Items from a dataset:
:::

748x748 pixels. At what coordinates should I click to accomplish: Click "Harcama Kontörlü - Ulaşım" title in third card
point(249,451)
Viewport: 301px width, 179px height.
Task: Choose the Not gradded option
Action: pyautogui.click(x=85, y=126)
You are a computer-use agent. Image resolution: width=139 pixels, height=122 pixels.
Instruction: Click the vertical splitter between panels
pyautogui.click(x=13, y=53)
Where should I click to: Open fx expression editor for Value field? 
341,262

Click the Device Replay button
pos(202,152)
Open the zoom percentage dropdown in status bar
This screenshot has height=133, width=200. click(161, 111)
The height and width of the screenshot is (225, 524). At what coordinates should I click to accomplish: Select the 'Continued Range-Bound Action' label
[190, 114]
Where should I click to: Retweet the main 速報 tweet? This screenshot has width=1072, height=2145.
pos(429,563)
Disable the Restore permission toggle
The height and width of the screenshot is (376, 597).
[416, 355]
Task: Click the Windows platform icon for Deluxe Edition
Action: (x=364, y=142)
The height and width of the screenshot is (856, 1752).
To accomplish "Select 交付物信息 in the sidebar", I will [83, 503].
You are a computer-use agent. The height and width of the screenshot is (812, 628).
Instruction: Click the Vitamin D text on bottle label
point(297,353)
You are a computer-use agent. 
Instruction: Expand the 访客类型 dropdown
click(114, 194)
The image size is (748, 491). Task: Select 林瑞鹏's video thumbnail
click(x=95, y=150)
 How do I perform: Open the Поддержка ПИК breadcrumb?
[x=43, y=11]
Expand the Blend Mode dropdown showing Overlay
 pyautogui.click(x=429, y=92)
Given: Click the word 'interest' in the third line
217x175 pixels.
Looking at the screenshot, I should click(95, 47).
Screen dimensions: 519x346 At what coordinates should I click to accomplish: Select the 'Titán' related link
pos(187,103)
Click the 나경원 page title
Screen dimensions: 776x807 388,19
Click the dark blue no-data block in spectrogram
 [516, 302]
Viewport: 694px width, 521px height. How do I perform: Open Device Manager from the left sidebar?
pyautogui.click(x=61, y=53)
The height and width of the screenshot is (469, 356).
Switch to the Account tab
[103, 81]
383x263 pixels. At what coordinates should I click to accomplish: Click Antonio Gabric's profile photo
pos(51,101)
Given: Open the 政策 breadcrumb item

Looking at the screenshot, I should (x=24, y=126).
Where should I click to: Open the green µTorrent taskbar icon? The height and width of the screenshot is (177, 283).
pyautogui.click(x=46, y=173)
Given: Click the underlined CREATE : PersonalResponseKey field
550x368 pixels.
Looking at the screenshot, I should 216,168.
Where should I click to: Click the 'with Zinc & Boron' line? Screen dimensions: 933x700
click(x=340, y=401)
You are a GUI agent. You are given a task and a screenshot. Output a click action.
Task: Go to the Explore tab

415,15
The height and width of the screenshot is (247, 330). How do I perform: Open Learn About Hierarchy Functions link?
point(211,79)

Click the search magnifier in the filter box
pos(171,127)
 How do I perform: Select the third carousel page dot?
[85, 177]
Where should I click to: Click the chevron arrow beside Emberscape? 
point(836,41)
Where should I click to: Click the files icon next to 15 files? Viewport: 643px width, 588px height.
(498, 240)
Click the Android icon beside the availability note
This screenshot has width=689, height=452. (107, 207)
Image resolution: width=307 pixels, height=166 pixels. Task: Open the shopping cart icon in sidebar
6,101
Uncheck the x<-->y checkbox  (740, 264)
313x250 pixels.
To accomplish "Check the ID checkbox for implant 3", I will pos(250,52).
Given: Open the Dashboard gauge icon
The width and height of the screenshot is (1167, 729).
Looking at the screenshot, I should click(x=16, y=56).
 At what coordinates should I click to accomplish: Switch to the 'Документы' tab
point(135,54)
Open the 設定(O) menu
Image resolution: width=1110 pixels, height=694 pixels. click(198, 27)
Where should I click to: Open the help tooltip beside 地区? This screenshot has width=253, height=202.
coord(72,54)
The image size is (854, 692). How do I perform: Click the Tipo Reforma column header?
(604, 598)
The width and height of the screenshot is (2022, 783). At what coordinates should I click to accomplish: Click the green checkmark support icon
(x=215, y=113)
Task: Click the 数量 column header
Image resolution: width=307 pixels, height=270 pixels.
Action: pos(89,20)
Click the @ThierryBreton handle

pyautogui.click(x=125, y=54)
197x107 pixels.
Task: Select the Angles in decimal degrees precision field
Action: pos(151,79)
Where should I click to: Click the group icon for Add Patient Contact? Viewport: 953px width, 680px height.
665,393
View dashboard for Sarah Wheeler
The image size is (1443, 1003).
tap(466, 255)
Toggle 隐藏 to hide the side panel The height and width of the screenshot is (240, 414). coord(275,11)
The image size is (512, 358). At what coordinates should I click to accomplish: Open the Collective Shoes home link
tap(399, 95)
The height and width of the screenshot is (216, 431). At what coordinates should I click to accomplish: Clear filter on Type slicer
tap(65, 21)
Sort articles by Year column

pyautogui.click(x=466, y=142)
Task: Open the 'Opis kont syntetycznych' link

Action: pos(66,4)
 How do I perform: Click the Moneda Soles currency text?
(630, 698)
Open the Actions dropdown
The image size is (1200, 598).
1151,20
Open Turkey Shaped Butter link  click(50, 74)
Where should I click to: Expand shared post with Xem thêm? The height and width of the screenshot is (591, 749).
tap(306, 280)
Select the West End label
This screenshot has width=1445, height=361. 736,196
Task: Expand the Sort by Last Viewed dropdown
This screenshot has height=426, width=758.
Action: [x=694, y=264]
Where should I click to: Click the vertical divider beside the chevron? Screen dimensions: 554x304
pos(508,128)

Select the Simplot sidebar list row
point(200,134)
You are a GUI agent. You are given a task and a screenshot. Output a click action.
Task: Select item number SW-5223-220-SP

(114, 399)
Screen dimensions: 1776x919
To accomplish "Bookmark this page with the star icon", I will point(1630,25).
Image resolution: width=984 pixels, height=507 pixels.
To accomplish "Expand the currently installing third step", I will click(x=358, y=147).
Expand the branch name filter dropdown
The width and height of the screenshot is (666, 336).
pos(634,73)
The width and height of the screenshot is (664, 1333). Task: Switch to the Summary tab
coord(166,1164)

:::

◆ Work required
Exactly as they appear above, return all of the records.

◆ Task answer
748x748 pixels. At what coordinates should I click to accomplish: Click "Harcama Kontörlü - Ulaşım" title in third card
point(249,451)
Viewport: 301px width, 179px height.
Task: Choose the Not gradded option
Action: pyautogui.click(x=85, y=126)
You are a computer-use agent. Image resolution: width=139 pixels, height=122 pixels.
Instruction: Click the vertical splitter between panels
pyautogui.click(x=13, y=53)
Where should I click to: Open fx expression editor for Value field? 
341,262

Click the Device Replay button
pos(202,152)
Open the zoom percentage dropdown in status bar
This screenshot has height=133, width=200. click(161, 111)
The height and width of the screenshot is (225, 524). At what coordinates should I click to accomplish: Select the 'Continued Range-Bound Action' label
[190, 114]
Where should I click to: Retweet the main 速報 tweet? This screenshot has width=1072, height=2145.
pos(429,563)
Disable the Restore permission toggle
The height and width of the screenshot is (376, 597).
[416, 355]
Task: Click the Windows platform icon for Deluxe Edition
Action: (x=364, y=142)
The height and width of the screenshot is (856, 1752).
To accomplish "Select 交付物信息 in the sidebar", I will [83, 503].
You are a computer-use agent. The height and width of the screenshot is (812, 628).
Instruction: Click the Vitamin D text on bottle label
point(297,353)
You are a computer-use agent. 
Instruction: Expand the 访客类型 dropdown
click(114, 194)
The image size is (748, 491). Task: Select 林瑞鹏's video thumbnail
click(x=95, y=150)
 How do I perform: Open the Поддержка ПИК breadcrumb?
[x=43, y=11]
Expand the Blend Mode dropdown showing Overlay
 pyautogui.click(x=429, y=92)
Given: Click the word 'interest' in the third line
217x175 pixels.
Looking at the screenshot, I should click(95, 47).
Screen dimensions: 519x346 At what coordinates should I click to accomplish: Select the 'Titán' related link
pos(187,103)
Click the 나경원 page title
Screen dimensions: 776x807 388,19
Click the dark blue no-data block in spectrogram
 [516, 302]
Viewport: 694px width, 521px height. How do I perform: Open Device Manager from the left sidebar?
pyautogui.click(x=61, y=53)
The height and width of the screenshot is (469, 356).
Switch to the Account tab
[103, 81]
383x263 pixels. At what coordinates should I click to accomplish: Click Antonio Gabric's profile photo
pos(51,101)
Given: Open the 政策 breadcrumb item

Looking at the screenshot, I should (x=24, y=126).
Where should I click to: Open the green µTorrent taskbar icon? The height and width of the screenshot is (177, 283).
pyautogui.click(x=46, y=173)
Given: Click the underlined CREATE : PersonalResponseKey field
550x368 pixels.
Looking at the screenshot, I should 216,168.
Where should I click to: Click the 'with Zinc & Boron' line? Screen dimensions: 933x700
click(x=340, y=401)
You are a GUI agent. You are given a task and a screenshot. Output a click action.
Task: Go to the Explore tab

415,15
The height and width of the screenshot is (247, 330). How do I perform: Open Learn About Hierarchy Functions link?
point(211,79)

Click the search magnifier in the filter box
pos(171,127)
 How do I perform: Select the third carousel page dot?
[85, 177]
Where should I click to: Click the chevron arrow beside Emberscape? 
point(836,41)
Where should I click to: Click the files icon next to 15 files? Viewport: 643px width, 588px height.
(498, 240)
Click the Android icon beside the availability note
This screenshot has width=689, height=452. (107, 207)
Image resolution: width=307 pixels, height=166 pixels. Task: Open the shopping cart icon in sidebar
6,101
Uncheck the x<-->y checkbox  (740, 264)
313x250 pixels.
To accomplish "Check the ID checkbox for implant 3", I will pos(250,52).
Given: Open the Dashboard gauge icon
The width and height of the screenshot is (1167, 729).
Looking at the screenshot, I should click(x=16, y=56).
 At what coordinates should I click to accomplish: Switch to the 'Документы' tab
point(135,54)
Open the 設定(O) menu
Image resolution: width=1110 pixels, height=694 pixels. click(198, 27)
Where should I click to: Open the help tooltip beside 地区? This screenshot has width=253, height=202.
coord(72,54)
The image size is (854, 692). How do I perform: Click the Tipo Reforma column header?
(604, 598)
The width and height of the screenshot is (2022, 783). At what coordinates should I click to accomplish: Click the green checkmark support icon
(x=215, y=113)
Task: Click the 数量 column header
Image resolution: width=307 pixels, height=270 pixels.
Action: pos(89,20)
Click the @ThierryBreton handle

pyautogui.click(x=125, y=54)
197x107 pixels.
Task: Select the Angles in decimal degrees precision field
Action: pos(151,79)
Where should I click to: Click the group icon for Add Patient Contact? Viewport: 953px width, 680px height.
665,393
View dashboard for Sarah Wheeler
The image size is (1443, 1003).
tap(466, 255)
Toggle 隐藏 to hide the side panel The height and width of the screenshot is (240, 414). coord(275,11)
The image size is (512, 358). At what coordinates should I click to accomplish: Open the Collective Shoes home link
tap(399, 95)
The height and width of the screenshot is (216, 431). At what coordinates should I click to accomplish: Clear filter on Type slicer
tap(65, 21)
Sort articles by Year column

pyautogui.click(x=466, y=142)
Task: Open the 'Opis kont syntetycznych' link

Action: pos(66,4)
 How do I perform: Click the Moneda Soles currency text?
(630, 698)
Open the Actions dropdown
The image size is (1200, 598).
1151,20
Open Turkey Shaped Butter link  click(50, 74)
Where should I click to: Expand shared post with Xem thêm? The height and width of the screenshot is (591, 749).
tap(306, 280)
Select the West End label
This screenshot has width=1445, height=361. 736,196
Task: Expand the Sort by Last Viewed dropdown
This screenshot has height=426, width=758.
Action: [x=694, y=264]
Where should I click to: Click the vertical divider beside the chevron? Screen dimensions: 554x304
pos(508,128)

Select the Simplot sidebar list row
point(200,134)
You are a GUI agent. You are given a task and a screenshot. Output a click action.
Task: Select item number SW-5223-220-SP

(114, 399)
Screen dimensions: 1776x919
To accomplish "Bookmark this page with the star icon", I will point(1630,25).
Image resolution: width=984 pixels, height=507 pixels.
To accomplish "Expand the currently installing third step", I will click(x=358, y=147).
Expand the branch name filter dropdown
The width and height of the screenshot is (666, 336).
pos(634,73)
The width and height of the screenshot is (664, 1333). Task: Switch to the Summary tab
coord(166,1164)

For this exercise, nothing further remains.